Octubre de 1988. Circuito del Jarama. Hay un ajetreo importante cuando el speaker avisa a los participantes para la preparrilla de la Gran Final. Han finalizado ya 9 carreras y el público, que ha asistido en masa al entonces novedoso espectáculo de los camiones, se mantiene alerta mientras muchos se preguntan qué demonios es eso de la Gran Final. Otros miran con recelo hacia la Nacional I, donde esta mañana se han producido atascos gigantescos y donde… volverán a producirse. Las gradas hierven de expectación cubiertas por una mezcla de olor a aceite, goma quemada, gasoil, alcohol y polvareda a partes iguales.

Entre los pilotos que van a participar en esta última carrera se encuentra Divina Galica, nacida al norte del Londres en Bushey Heath, la cual se ha pasado el fin de semana sorprendiendo a los periodistas cuando les explica, en un correctísimo inglés, que además de dedicarse a correr en camiones tiene un pasado como esquiadora olímpica y que a mediados y finales de los años setenta del siglo pasado disputó varias carreras en Formula 1 con los equipos Shell Sport Whiting y Hesketh ¿Qué hace esta mujer aquí? Para la prensa no especializada, como para la mayoría de los espectadores, todo es nuevo, todo es desconcierto, y este es uno más.

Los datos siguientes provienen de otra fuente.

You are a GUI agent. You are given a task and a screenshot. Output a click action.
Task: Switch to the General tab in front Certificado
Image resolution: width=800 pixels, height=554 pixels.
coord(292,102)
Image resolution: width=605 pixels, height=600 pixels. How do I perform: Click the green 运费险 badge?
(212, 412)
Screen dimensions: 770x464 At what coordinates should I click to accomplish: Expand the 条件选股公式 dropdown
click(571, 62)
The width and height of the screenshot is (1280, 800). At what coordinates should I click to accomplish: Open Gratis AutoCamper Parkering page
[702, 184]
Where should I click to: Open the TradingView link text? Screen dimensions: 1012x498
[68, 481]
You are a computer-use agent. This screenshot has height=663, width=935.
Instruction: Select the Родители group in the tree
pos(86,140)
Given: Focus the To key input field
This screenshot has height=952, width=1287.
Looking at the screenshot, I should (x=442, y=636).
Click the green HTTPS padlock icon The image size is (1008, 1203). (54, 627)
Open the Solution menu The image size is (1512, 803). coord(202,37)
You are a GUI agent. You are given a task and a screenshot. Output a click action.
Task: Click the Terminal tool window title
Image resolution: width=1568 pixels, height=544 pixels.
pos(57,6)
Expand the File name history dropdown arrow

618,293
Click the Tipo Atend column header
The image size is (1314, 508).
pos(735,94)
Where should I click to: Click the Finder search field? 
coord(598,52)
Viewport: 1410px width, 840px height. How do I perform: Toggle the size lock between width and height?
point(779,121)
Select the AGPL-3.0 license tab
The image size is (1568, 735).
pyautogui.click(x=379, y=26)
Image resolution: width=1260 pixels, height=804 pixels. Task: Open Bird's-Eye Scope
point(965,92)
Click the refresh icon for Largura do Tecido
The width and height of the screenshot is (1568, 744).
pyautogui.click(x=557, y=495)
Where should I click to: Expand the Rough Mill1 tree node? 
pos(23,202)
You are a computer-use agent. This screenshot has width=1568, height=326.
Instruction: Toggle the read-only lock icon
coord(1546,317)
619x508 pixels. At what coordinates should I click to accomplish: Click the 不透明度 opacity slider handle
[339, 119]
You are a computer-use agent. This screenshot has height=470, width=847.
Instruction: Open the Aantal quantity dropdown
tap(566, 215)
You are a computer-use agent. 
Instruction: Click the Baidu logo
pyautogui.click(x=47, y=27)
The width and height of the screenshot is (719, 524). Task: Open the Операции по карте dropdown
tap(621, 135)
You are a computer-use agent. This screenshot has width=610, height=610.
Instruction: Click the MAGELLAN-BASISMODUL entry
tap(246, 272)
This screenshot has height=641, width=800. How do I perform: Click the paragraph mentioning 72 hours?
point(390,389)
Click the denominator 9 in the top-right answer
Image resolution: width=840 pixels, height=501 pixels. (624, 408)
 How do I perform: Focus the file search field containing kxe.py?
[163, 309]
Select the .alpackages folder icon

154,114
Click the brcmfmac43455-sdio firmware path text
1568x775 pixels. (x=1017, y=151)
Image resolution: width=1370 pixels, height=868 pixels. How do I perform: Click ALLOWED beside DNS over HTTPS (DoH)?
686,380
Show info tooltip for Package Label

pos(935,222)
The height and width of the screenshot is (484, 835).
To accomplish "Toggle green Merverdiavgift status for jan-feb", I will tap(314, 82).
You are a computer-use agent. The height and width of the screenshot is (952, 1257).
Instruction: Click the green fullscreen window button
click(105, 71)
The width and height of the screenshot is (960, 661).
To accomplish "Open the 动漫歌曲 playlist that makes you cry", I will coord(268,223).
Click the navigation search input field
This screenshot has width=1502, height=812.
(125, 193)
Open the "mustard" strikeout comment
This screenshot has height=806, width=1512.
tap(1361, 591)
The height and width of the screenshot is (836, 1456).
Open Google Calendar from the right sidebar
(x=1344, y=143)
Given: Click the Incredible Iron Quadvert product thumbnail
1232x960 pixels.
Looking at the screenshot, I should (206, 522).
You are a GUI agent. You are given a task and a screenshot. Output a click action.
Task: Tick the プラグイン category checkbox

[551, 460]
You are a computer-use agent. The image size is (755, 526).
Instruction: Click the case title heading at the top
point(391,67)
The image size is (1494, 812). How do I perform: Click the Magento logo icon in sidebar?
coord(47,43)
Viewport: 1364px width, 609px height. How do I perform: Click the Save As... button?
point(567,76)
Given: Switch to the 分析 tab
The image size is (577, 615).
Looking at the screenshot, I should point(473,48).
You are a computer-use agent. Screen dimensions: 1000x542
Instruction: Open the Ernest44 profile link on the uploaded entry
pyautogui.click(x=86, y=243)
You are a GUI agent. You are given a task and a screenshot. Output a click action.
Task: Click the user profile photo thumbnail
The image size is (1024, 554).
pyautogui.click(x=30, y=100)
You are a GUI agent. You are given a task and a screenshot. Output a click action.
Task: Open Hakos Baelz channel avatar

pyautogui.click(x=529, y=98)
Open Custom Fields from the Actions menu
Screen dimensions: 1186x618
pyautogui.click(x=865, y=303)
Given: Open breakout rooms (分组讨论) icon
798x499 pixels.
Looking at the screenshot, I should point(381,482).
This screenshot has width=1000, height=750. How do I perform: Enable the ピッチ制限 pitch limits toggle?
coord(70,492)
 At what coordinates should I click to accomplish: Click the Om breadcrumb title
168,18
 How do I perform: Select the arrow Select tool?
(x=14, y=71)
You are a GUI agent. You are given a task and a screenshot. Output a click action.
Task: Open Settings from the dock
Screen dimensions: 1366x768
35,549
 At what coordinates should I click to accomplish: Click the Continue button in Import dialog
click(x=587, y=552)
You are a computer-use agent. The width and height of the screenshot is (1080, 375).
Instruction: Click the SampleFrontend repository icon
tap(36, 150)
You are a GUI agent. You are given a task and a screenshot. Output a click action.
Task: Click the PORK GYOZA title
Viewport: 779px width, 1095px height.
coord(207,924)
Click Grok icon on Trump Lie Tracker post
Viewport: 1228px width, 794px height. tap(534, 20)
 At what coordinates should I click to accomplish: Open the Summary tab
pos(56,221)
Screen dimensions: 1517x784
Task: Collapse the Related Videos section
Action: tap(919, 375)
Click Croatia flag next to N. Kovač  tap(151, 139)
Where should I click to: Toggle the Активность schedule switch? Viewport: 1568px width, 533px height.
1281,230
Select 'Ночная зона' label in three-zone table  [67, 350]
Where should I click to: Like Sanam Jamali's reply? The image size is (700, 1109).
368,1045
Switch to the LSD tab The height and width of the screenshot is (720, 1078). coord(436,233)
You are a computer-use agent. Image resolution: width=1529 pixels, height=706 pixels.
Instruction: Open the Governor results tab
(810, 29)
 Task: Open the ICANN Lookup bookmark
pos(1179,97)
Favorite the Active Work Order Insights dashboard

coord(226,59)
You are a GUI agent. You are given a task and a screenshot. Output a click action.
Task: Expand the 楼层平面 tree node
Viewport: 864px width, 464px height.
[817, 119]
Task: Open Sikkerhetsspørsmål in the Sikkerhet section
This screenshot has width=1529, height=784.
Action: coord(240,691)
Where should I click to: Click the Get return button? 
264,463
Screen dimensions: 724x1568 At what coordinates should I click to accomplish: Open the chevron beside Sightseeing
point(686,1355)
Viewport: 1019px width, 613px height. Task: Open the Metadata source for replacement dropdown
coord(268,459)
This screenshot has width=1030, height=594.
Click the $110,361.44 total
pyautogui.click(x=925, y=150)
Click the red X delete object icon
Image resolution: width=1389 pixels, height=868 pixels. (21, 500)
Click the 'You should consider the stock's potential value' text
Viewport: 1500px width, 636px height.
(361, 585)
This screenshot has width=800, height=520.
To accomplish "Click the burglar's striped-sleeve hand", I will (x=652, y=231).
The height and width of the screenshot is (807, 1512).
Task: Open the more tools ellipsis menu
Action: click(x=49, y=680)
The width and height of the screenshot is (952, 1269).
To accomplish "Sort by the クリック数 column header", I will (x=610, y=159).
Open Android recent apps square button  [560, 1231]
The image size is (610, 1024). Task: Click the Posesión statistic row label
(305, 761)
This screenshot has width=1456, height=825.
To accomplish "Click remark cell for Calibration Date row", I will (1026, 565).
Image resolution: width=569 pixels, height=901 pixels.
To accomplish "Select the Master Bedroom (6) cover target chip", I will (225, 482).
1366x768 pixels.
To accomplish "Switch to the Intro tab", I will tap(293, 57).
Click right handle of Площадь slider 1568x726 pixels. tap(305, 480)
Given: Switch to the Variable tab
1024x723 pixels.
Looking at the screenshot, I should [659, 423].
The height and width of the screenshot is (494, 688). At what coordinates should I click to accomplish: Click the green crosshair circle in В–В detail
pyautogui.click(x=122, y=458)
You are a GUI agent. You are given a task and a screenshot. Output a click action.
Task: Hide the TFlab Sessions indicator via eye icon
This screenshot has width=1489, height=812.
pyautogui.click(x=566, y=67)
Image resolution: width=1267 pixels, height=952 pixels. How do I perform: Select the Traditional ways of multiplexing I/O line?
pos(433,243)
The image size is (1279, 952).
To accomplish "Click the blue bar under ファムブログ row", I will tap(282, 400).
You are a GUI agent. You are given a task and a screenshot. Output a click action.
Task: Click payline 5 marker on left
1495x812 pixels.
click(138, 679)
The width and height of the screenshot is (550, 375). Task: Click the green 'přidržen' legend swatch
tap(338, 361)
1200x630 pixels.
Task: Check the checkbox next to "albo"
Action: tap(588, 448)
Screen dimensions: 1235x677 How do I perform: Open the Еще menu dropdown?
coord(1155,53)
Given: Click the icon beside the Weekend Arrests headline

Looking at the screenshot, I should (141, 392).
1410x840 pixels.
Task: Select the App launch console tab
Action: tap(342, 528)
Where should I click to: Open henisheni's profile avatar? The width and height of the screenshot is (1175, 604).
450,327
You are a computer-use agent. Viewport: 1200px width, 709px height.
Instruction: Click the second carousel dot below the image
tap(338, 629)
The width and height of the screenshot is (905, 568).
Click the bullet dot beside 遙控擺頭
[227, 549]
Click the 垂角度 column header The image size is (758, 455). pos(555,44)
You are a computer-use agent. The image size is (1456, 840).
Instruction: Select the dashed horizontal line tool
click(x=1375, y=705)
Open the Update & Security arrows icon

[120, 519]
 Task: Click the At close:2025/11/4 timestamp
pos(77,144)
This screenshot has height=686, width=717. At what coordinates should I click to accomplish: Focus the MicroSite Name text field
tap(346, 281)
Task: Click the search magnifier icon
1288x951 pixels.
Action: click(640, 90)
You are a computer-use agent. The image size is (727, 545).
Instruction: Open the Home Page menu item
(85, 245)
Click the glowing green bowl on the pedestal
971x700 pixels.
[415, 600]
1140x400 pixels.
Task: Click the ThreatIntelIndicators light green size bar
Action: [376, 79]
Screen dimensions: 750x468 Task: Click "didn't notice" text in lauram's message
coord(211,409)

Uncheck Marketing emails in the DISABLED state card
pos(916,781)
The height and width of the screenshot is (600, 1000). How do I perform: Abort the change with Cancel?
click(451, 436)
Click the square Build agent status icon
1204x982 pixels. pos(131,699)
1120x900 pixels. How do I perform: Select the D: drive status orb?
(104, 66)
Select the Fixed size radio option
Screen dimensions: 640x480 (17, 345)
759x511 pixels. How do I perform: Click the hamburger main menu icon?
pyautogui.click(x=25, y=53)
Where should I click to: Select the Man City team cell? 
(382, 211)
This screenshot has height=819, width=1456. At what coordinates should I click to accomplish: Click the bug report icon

Así reflejaba el periodista Orlando Ríos, de la revista deportiva Autohebdo Sport, la presencia de la piloto inglesa: «Tampoco falló la esquiadora-piloto Divina Galica, soltera, muy maja ella, que vive de promocionar la pista de esquí francesa de Les Arcs y que este año se mezcló con los rudos camioneros. Hay que aclarar que Divina participó en tres Juegos Olímpicos de Invierno y es muy «musculosa».»

Primera temporada completa para la versátil piloto inglesa. En el mono se puede observar el patrocinio de la estación de esquí de Les Arcs. Foto Oscar Hoogendoorn.

 

En el equipo de Rodney Chapman, con el que ha corrido Divina toda la temporada, no todo son alegrías. Han luchado para conseguir su tercer campeonato de Clase A, el segundo consecutivo, y además acaban de perder la lucha por el podium por la que ha peleado todo el año nuestra protagonista. Esta es la historia de esta lucha de una piloto que tuvo, como titulábamos, la velocidad por instinto.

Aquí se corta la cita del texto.